### SHORT EXERCISE
Pull out every line of the data below that contains the word "Viewport". Count a line only when its capitalization matches.

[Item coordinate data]
※
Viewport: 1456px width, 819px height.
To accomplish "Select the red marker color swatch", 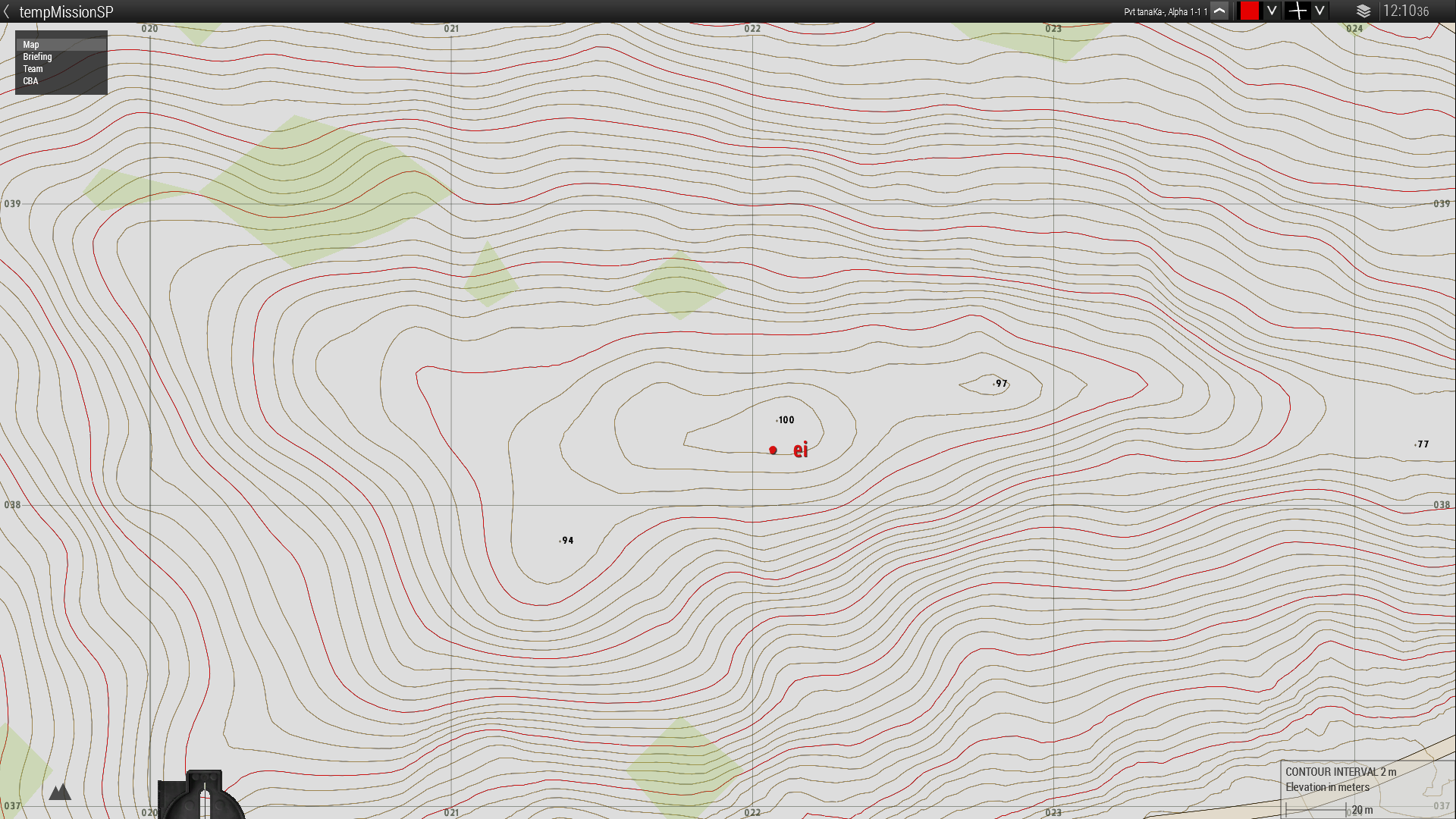I will coord(1249,11).
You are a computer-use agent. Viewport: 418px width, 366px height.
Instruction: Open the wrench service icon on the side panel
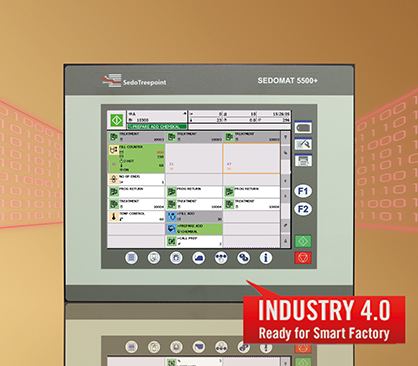303,144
※
### TASK RESULT
Viewport: 1456px width, 819px height.
You are a computer-use agent. Viewport: 418px width, 366px height.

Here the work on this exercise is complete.